-- GOAL --
Put every line of the items below into a JSON list of strings, one string per line, leaving out blank lines.

(Some items)
════

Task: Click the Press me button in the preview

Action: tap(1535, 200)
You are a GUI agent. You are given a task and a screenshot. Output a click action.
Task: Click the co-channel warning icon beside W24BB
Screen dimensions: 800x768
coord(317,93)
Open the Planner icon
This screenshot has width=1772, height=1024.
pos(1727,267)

════

-- THE REPLY --
[
  "Task: Click the Press me button in the preview",
  "Action: tap(1535, 200)",
  "You are a GUI agent. You are given a task and a screenshot. Output a click action.",
  "Task: Click the co-channel warning icon beside W24BB",
  "Screen dimensions: 800x768",
  "coord(317,93)",
  "Open the Planner icon",
  "This screenshot has width=1772, height=1024.",
  "pos(1727,267)"
]